Little has gone according to plan for the Philadelphia 76ers. Yet another eventful offseason was supposed to bring the franchise closer to championship glory. But Philly only played in fits and starts before the season stopped. Brett Brown didn’t have many moves left to make to transform their cramped offense.
However, they may have found a solution by making another change to their lineup. Could the latest shakeup save their disappointing season?
The 76ers’ struggles are predictable but surprising
This was supposed to finally be the year the Sixers became a true title contender. Ben Simmons and Joel Embiid had another year of learning how to make the most of their mismatched talents. Philly essentially traded Jimmy Butler for the ascending Josh Richardson and Al Horford, weakening one of their rivals and adding a proven playoff star in the process.
They seemed to build a team perfect for going against Giannis Antetokounmpo in the postseason. For a team that was bounces away from knocking out the eventual champions, this seemed more than enough to push them over the top in the Eastern Conference.
Philadelphia fell well short of those expectations. The same shooting and spacing problems plaguing them the previous two seasons once again held them back. All of the questions about how this team would fare on offense were answered in the worst possible way.

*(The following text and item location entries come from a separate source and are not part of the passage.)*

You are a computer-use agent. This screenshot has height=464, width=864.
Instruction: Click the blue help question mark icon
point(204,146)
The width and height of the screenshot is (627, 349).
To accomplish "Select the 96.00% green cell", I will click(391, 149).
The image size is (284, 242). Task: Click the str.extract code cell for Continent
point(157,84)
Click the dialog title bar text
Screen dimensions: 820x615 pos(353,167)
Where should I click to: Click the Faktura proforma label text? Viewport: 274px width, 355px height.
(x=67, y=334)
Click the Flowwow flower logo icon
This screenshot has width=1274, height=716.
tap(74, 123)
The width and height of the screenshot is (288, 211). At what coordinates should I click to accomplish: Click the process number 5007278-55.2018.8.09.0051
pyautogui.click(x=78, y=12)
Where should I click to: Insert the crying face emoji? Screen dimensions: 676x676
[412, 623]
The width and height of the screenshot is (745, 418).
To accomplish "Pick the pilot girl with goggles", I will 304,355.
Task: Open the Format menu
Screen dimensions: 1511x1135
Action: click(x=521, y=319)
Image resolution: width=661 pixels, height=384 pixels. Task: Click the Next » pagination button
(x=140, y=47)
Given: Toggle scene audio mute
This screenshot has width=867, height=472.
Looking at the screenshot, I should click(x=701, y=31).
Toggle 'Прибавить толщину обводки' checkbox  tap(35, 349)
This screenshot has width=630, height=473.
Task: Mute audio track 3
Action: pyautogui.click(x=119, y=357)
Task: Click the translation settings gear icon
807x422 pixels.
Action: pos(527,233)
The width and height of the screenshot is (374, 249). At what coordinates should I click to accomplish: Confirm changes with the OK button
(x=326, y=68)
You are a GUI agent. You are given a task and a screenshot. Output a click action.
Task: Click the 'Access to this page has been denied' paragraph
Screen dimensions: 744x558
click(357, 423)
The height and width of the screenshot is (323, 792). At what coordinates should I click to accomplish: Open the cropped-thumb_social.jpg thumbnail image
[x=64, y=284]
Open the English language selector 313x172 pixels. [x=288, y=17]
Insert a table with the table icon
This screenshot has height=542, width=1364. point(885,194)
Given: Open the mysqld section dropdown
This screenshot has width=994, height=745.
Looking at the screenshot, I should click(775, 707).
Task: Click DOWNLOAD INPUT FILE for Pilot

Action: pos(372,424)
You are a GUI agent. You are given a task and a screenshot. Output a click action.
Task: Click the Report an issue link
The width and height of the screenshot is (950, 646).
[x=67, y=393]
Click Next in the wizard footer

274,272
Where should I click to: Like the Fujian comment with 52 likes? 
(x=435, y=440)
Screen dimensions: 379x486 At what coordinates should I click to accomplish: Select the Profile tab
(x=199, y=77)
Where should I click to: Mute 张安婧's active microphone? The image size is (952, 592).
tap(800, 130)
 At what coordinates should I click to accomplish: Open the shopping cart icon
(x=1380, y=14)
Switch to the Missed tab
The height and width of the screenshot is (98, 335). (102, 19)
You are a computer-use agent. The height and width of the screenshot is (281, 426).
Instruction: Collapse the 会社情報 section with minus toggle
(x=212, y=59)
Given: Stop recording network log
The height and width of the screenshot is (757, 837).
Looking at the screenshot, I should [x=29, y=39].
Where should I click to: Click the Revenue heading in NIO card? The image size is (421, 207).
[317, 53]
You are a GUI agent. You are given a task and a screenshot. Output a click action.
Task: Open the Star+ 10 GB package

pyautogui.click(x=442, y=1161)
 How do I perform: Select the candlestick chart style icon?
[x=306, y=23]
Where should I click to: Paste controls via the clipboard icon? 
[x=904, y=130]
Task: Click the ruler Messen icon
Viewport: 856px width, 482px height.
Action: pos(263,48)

Simmons, to the increasing annoyance of teammates, still won’t shoot any sort of jump shot. Embiid’s conditioning and health are still not where they should be. Horford is only months into a four-year, $109 million contract and is already showing signs of being washed. Richardson only shot 32% from three and can’t be trusted as a shot creator.
Tobias Harris is the most anonymous player with a max contract. To make matters worse, Jimmy Butler’s Miami Heat were one of the bigger surprises, and even Markelle Fultz showed signs of revival with the Orlando Magic. The Sixers went into quarantine as the sixth seed — 14 games behind the Bucks — with little hope on the horizon.
A change to the lineup might open up their offense
Since traveling to Orlando to participate in the bubble season/playoffs/NBA stimulus package, the Sixers have run out a new lineup in a bid to get their offense going. They’ve moved Simmons to the power forward position and put Shake Milton in the starting lineup. Head coach Brett Brown explained the decision to Keith Pompey of the Philadelphia Inquirer:
As incredible as Simmons is as a playmaker, his total lack of an outside game is one of the main reasons for the team’s struggles in the half-court. His deficiencies force Embiid to stay outside more than he should considering his greatness in the post.
The Sixers had chances to add backcourt talent to the roster in the past – they could’ve gone after Malcolm Brogdon or D’Angelo Russell last summer, for example – both Simmons and the franchise’s entrenched notions of his game kept them from doing so. Fortunately for them, they may have developed a lead guard within their own locker room.
Shake Milton was a second-round draft pick from the 2018 draft, and right before the season was suspended, he emerged as a legitimate option for Philadelphia, the main highlight being a 39-point showing against the Los Angeles Clippers where he tied a league record for the most consecutive three-pointers made in a row with 13.
He’s only played in 52 games in his entire career, but the early signs are promising. His per 36 numbers are excellent: 18 points, four rebounds, and four assists with great efficiency. His three-point percentage of 45% will obviously go down with more shots, but he appears to offer everything the team has been missing from its guards.
Adding another ballhandler to the starting lineup could unlock another level for the team and for Simmons individually. He could use his special athleticism to beak opposing big men down the floor and create a ton of havoc in transition. Once the game slows down, he could offer a lot as a screener barreling to the rim to score, create, or open up space for other players.
As enticing as that potential is, I did have to write “could” twice in that last paragraph for a reason. All of this is dependent on Milton living up to a recently established standard, Simmons committing to being a real screen and roll man (something he hasn’t always done in the past), and if this new starting five can create some chemistry before the latter end of the playoffs. It could work, but a lot of effort has to be put in order to make it happen.
Philadelphia will still be the underdog in the late playoffs
The talent on the Sixers means that they still have a high ceiling in spite of their chaotic season. But they’ll still enter the playoffs as an underdog against the Eastern Conference’s best teams.
The current standings do line up well for them. They’re currently set up to play the Celtics, who they beat in three of four meetings this season. Horford may not add much in Philly. But taking him from Boston means they have a real size advantage inside against them. They’re one of the few teams with multiple players who can guard Jayson Tatum.
But even if they won that series, they’d still be in a dogfight to get out of the Eastern Conference. Losing to the Raptors or the Bucks or even the Heat wouldn’t be a great surprise. But this is a team that had title aspirations before the season started. If they’re eliminated before the Conference Finals, then the season will be judged as a failure.
The previous version of the team had very little chance of amking it that far. Maybe this lineup will be the one that fixes their biggest flaws.